Região Sul / ES.,

OPINIÃO

Cumprimento da Lei é dever, coerência e postura


30/7/2010

 

Por Wagner Medeiros Junior

 

Esta semana, em um dos programas esportivos de final de noite, os jornalistas comentaram que voltaram impressionados da África do Sul após retorno da Copa do Mundo. Isto porque não viram nenhum vestígio de briga e confusão entre os torcedores. Como pontos positivos foram observados: a confraternização entre as torcidas e a alegria do povo sul africano.

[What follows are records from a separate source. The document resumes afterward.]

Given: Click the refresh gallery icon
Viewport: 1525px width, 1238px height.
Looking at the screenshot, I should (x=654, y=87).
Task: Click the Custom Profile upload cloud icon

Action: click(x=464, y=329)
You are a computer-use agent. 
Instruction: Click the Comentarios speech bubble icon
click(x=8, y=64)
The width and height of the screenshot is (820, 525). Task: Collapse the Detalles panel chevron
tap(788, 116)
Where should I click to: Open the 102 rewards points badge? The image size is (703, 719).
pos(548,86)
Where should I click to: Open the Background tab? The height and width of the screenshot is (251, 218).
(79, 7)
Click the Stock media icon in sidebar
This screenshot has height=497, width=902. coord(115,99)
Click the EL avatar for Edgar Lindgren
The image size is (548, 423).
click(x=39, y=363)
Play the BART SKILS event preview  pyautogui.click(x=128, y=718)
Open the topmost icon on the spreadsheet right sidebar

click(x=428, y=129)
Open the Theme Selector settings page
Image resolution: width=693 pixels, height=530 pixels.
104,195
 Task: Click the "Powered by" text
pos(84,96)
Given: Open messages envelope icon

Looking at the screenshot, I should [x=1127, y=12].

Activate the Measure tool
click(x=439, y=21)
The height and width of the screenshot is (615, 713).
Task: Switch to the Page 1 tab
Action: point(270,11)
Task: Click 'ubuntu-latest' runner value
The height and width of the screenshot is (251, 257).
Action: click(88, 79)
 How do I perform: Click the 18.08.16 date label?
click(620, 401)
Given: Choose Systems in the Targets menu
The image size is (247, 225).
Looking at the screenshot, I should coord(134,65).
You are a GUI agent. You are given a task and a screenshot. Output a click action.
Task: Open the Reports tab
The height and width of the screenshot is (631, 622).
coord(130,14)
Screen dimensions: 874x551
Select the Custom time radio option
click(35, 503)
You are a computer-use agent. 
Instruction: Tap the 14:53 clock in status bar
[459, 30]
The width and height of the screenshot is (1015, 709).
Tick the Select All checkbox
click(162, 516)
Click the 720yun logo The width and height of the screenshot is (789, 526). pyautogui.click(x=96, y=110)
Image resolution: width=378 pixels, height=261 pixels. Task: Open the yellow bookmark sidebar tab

Este quase sempre dançando, movido pelo som das vuvuzelas, com astral contagiante.

 

No Brasil, na última terça-feira, o presidente Lula sancionou a Lei que modifica e amplia o Estatuto dos Torcedores, instituído anteriormente em maio de 2003. Assim, em tão pouco tempo, já tivemos que alterar no nosso estatuto, porque a versão antiga se mostrou branda demais em face da violência quase institucionalizada e da necessidade de criar situações mais favoráveis à imagem do nosso país lá fora, como sede da próxima Copa do Mundo.

 

A nova Lei trouxe mudanças importantes, tais como: a criminalização da violência (não somente dentro dos estádios, mas também no entorno), a punição da venda de ingresso por cambistas e dirigentes, e a penalização de todos aqueles que se envolverem na manipulação dos resultados dos jogos.

 

Desta maneira, as torcidas organizadas, os torcedores baderneiros, os cartolas do futebol, os juízes e seus auxiliares, bem como todos os que infringirem a Lei, estarão sujeitos a penalidades, como por exemplo: a retirada do infrator do estádio à prisão.

 

O ideal seria se esta legislação nem fosse necessária; que as crianças, os idosos e as famílias pudessem ir tranquilos aos estádios; que o exemplo do povo sul africano nos servisse como inspiração permanente. Não há sentido a violência no futebol ou em qualquer outro esporte. Estas duas relações são incompatíveis. No entanto, o que se espera é que esse estatuto seja, de fato, respeitado (que funcione), posto que assistir tanta violência, como atualmente observamos no Brasil, é inaceitável. 

 

Piores são os flagrantes os desrespeitos às Leis. Razão que pode inviabilizar a aplicabilidade e funcionalidade da legislação. Um exemplo recente que de descumprimento da lei, vem do nosso próprio presidente, que deveria dar o exemplo, mas foi multado várias vezes por conta de excessos na campanha eleitoral. É triste assistir esta situação, e pior ainda é parecer um ato normal, quando na realidade não é. Vale repetir que as leis são criadas para ser cumpridas por todos, independente de situação econômica e posição social. 

 

Os bons exemplos deveriam partir primeiramente de cima, começando pelas autoridades. Mas muitas vezes vimos gente aplaudindo, ou também aplaudimos, e achamos bonito determinados atos ilegais, enquanto é um dever respeitar as Leis, bem como uma questão de coerência e postura. Isso também não faz parte do exercício da própria cidadania?